* **Required work**
This task calls for copying every line in the data below that contains the word "Open".
== Segment start ==
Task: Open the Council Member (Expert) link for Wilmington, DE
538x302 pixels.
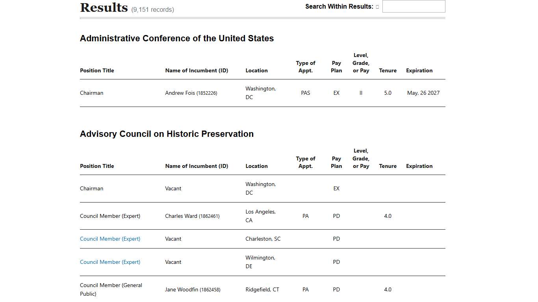Action: coord(110,262)
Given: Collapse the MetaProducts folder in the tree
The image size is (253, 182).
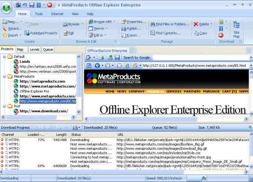Looking at the screenshot, I should [4, 76].
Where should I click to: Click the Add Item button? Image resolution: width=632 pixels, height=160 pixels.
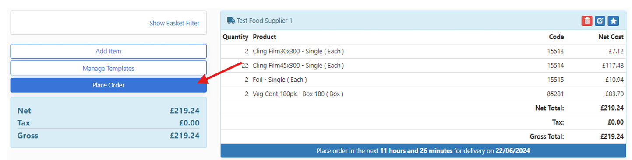[x=108, y=51]
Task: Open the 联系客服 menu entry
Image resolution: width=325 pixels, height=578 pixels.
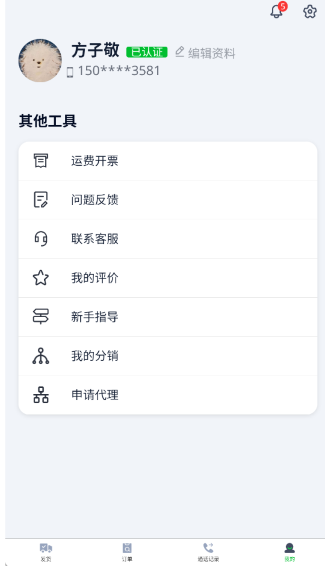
== Segment end ==
* **Reply**
Task: Open the Council Member (Expert) link for Wilmington, DE
Task: Open the 联系客服 menu entry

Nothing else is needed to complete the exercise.